Mom and Dad grew gladiolas and dahlias in the garden on our farm in Todd County. Mom planted the glads; Dad managed the dahlias. They are both beautiful flowers, delightful in shape and color. Even as a kid, I admired them. It didn’t seem possible that any other flower could match them. Then… I discovered irises.
It was the spring of 1972, toward the end of my freshman year at Freed-Hardeman College. I noticed the whole slope of the hill angling down from the parking lot by the administration building was covered with flowers. In response to my inquiry, “irises.”
They were truly magnificent! Such variety of color, such depth of tone, such elaborate design, such fine texture and detail. Coinciding with their eruption of beauty in such close proximity to the small building where Bro. Robert Taylor taught art was a particular assignment in my painting class: “Wet on Wet Technique.”
Rather than allowing ample drying time between segments and colors, you lay on one wet layer over another. As you work, you have to decide whether to let the colors “bleed” into each other or keep laying on enough paint to completely cover what is beneath. I chose to do a bouquet of irises for my assignment. A small cluster of green stalks topped with vibrant blooms.
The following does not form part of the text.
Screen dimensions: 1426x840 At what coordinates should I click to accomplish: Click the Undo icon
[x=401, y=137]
It actually turned out rather well. The technique produced intense colors and a rich texture. Maybe one of the best paintings I’d done in my two years at F-HC. Until I added the final flower. For some reason, I added a final iris, off slightly to the side. The colors were true and accurate, capturing the shape and tones. But it looked like it had just floated into the painting while the artist was busy cleaning out brushes or stretching another canvas. It didn’t completely ruin the painting but it so flawed the balance and composition that I was ashamed of it.
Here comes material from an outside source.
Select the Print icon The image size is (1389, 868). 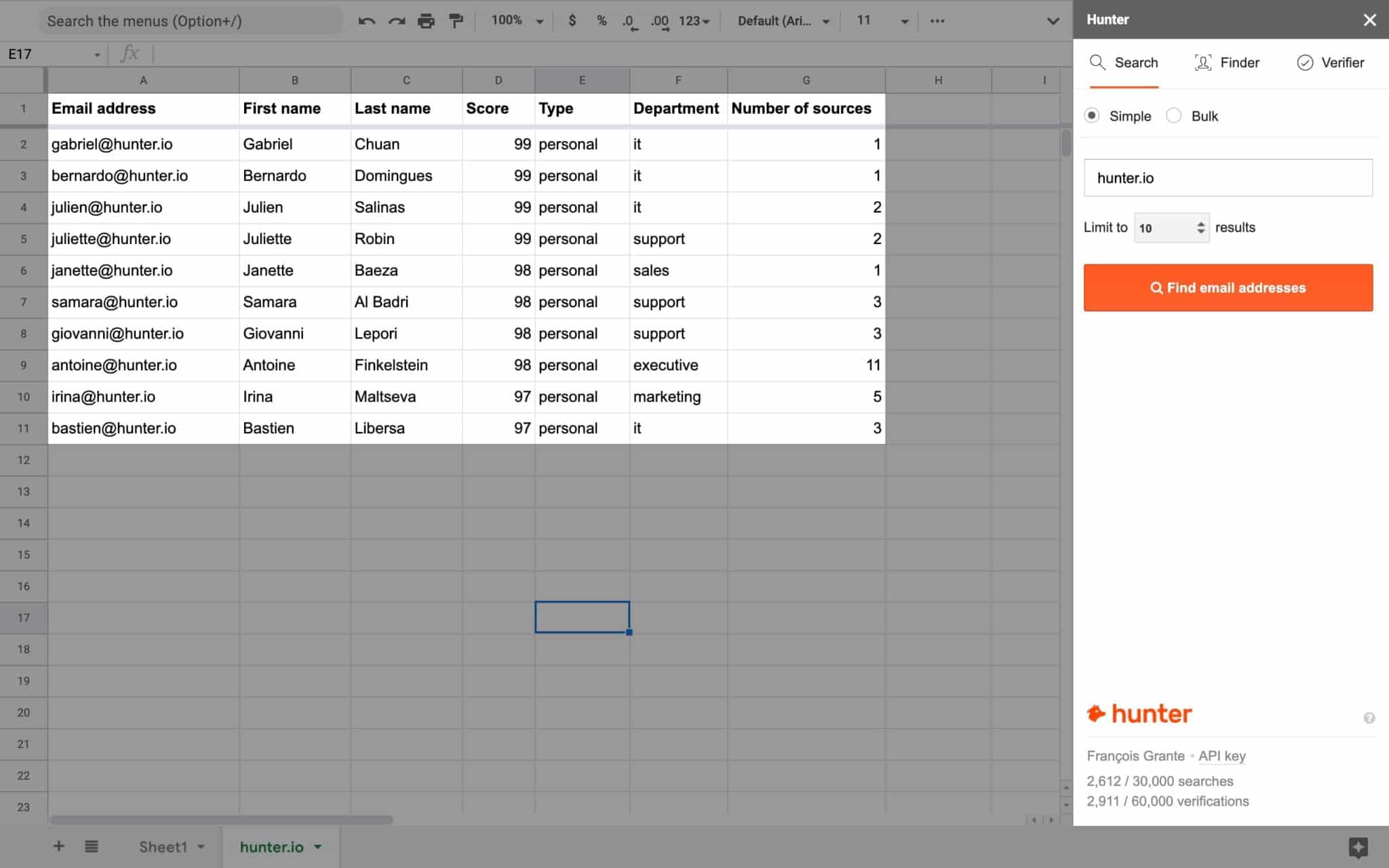427,20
But that didn’t dampen my love of irises.
We have a fair variety of them here at our tiny place in northeast Kansas. Randa has a bed of dwarf irises near the back door. We have some clustered around the base of the locust tree and another small bed behind the garage. Two years ago, I planted a bunch of bulbs around the old crosstie frame of the compost bed by the barn. A few right by the barn and some in front of the concrete retaining wall.
They are thriving. Yellows, golds, lavender, purple, white, plum with several double-colored blooms. An eruption of rich colors against the faded weathering of the old railroad ties, the fresh white of the new siding on the barn, the flat gray of poured concrete. An accent for a season, a diversion from the composting horse manure, a pleasant contrast.
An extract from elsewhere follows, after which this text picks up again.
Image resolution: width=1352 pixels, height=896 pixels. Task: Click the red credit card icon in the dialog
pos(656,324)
We have similar irises in our lives, don’t we?
Those afternoons of pleasant conversation with family, evenings of laughter with friends, tender moments of intimate memories with the one walking through this world most closely with us. The sounds and sights of small children or grandchildren, absorbed in uninhibited play. Moments of worship when souls and spirits weave together an uplifting of praise and devotion, times of private prayer that empty the heart and fill the voids, walks in a quiet forest or a boundless plain or in view of majestic mountains. The faces of friends from long ago and far away.
Though the beauty of flowers pales too soon and even the finer moments of life sometimes fade from memory, we will one day walk in glory that never passes and fulfill love that endures even after hope and faith have ceased. And live in a beauty that transcends all that we have known. Even irises.